|
|
-
hadoop streaming and a directory containing large number of .tgz files
Sunil S Nandihalli 2012-04-24, 13:42
Hi Everybody, I am a newbie to hadoop. I have about 40K .tgz files each of approximately 3MB . I would like to process this as if it were a single large file formed by "cat list-of-files | gnuparallel 'tar -Oxvf {} | sed 1d' > output.txt" how can I achieve this using hadoop-streaming or some-other similar library.. thanks, Sunil.
-
Re: hadoop streaming and a directory containing large number of .tgz files
Sunil S Nandihalli 2012-04-24, 14:01
Sorry for reforwarding this email. I was not sure if it actually got through since I just got the confirmation regarding my membership to the mailing list. Thanks, Sunil.
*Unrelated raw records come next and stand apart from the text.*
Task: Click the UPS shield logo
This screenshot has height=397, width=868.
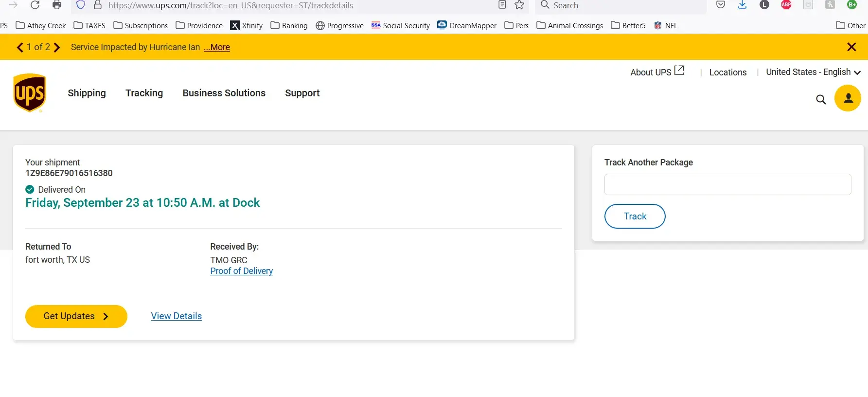Action: pyautogui.click(x=30, y=93)
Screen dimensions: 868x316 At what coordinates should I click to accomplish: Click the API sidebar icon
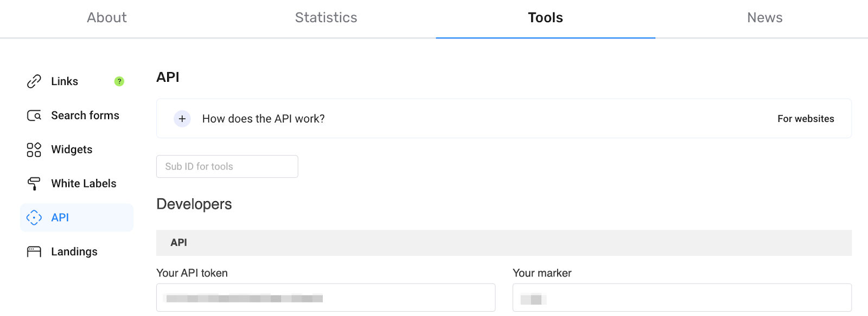point(34,217)
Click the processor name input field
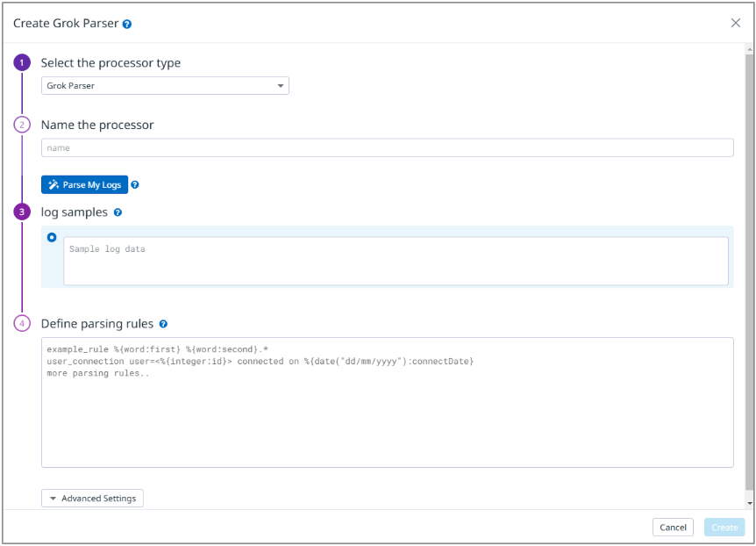This screenshot has height=546, width=756. 386,147
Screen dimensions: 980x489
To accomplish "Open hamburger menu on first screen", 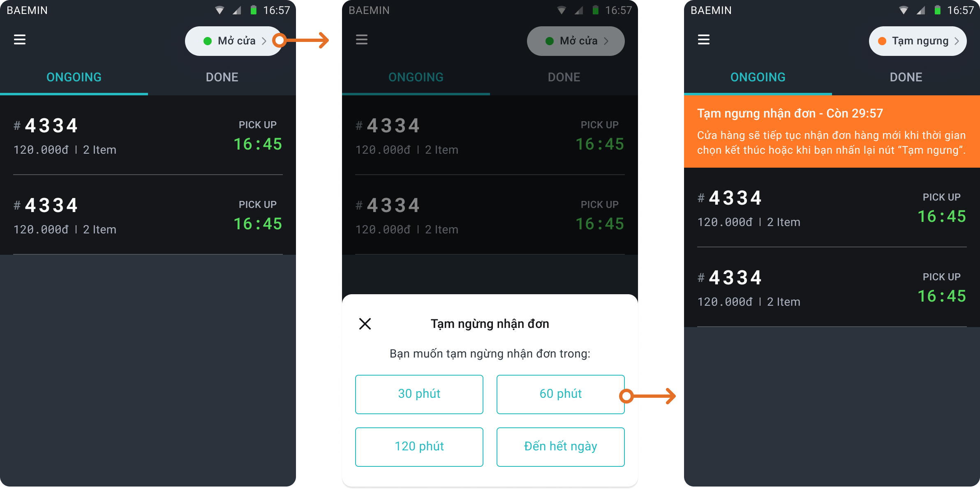I will 20,39.
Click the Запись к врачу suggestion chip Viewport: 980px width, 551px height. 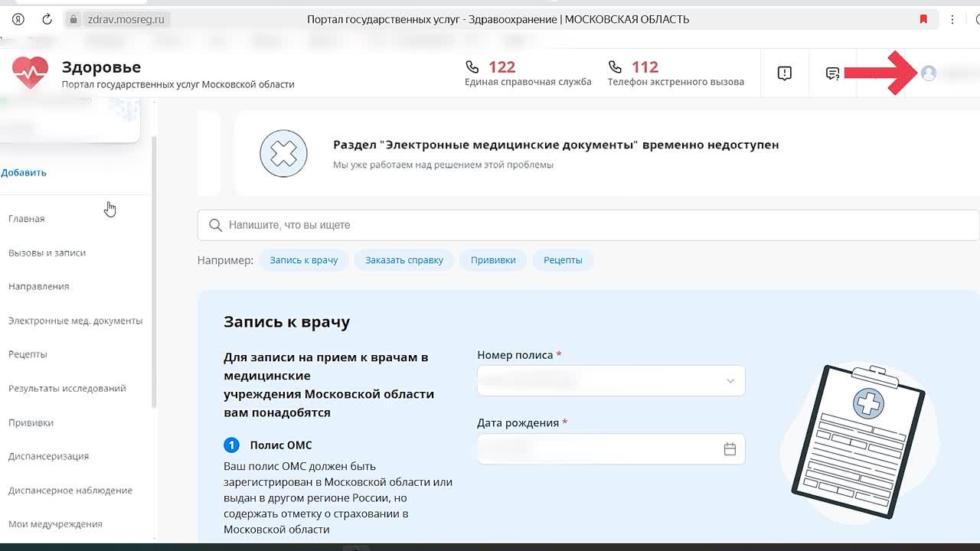click(304, 260)
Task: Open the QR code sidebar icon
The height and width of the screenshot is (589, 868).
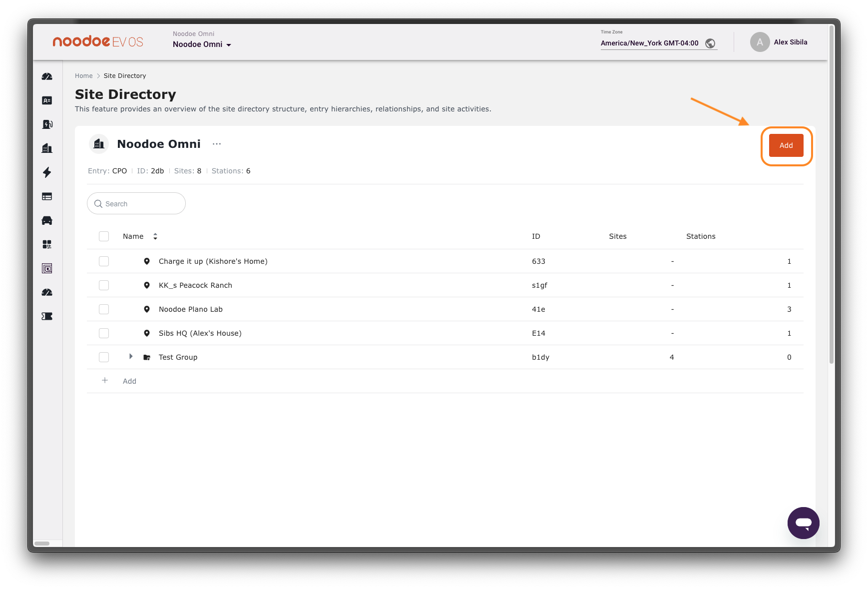Action: pos(47,244)
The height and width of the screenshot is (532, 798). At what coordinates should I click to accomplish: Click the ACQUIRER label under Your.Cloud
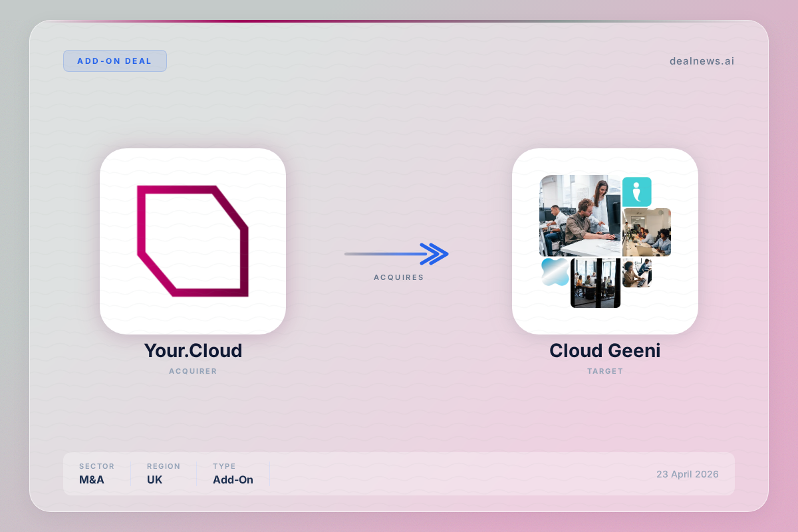pyautogui.click(x=193, y=371)
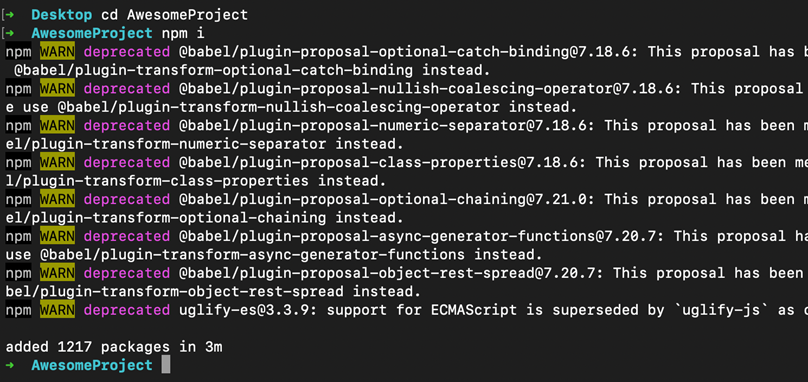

On Tue, Apr 24, 2012 at 7:12 PM, Sunil S Nandihalli < [EMAIL PROTECTED]> wrote:
> Hi Everybody, > I am a newbie to hadoop. I have about 40K .tgz files each of > approximately 3MB . I would like to process this as if it were a single > large file formed by > "cat list-of-files | gnuparallel 'tar -Oxvf {} | sed 1d' > output.txt" > how can I achieve this using hadoop-streaming or some-other similar > library.. > > > thanks, > Sunil. >
-
Re: hadoop streaming and a directory containing large number of .tgz files
Raj Vishwanathan 2012-04-24, 14:29
Sunil
You could use identity mappers, a single identity reducer and by not having output compression.,
Raj
>________________________________ > From: Sunil S Nandihalli <[EMAIL PROTECTED]> >To: [EMAIL PROTECTED] >Sent: Tuesday, April 24, 2012 7:01 AM >Subject: Re: hadoop streaming and a directory containing large number of .tgz files > >Sorry for reforwarding this email. I was not sure if it actually got >through since I just got the confirmation regarding my membership to the >mailing list. >Thanks, >Sunil. > >On Tue, Apr 24, 2012 at 7:12 PM, Sunil S Nandihalli < >[EMAIL PROTECTED]> wrote: > >> Hi Everybody, >> I am a newbie to hadoop. I have about 40K .tgz files each of >> approximately 3MB . I would like to process this as if it were a single >> large file formed by >> "cat list-of-files | gnuparallel 'tar -Oxvf {} | sed 1d' > output.txt" >> how can I achieve this using hadoop-streaming or some-other similar >> library.. >> >> >> thanks, >> Sunil. >> > > >
-
RE: hadoop streaming and a directory containing large number of .tgz files
Devaraj k 2012-04-24, 17:37
Hi Sunil,
Please check HarFileSystem (Hadoop Archive Filesystem), it will be useful to solve your problem.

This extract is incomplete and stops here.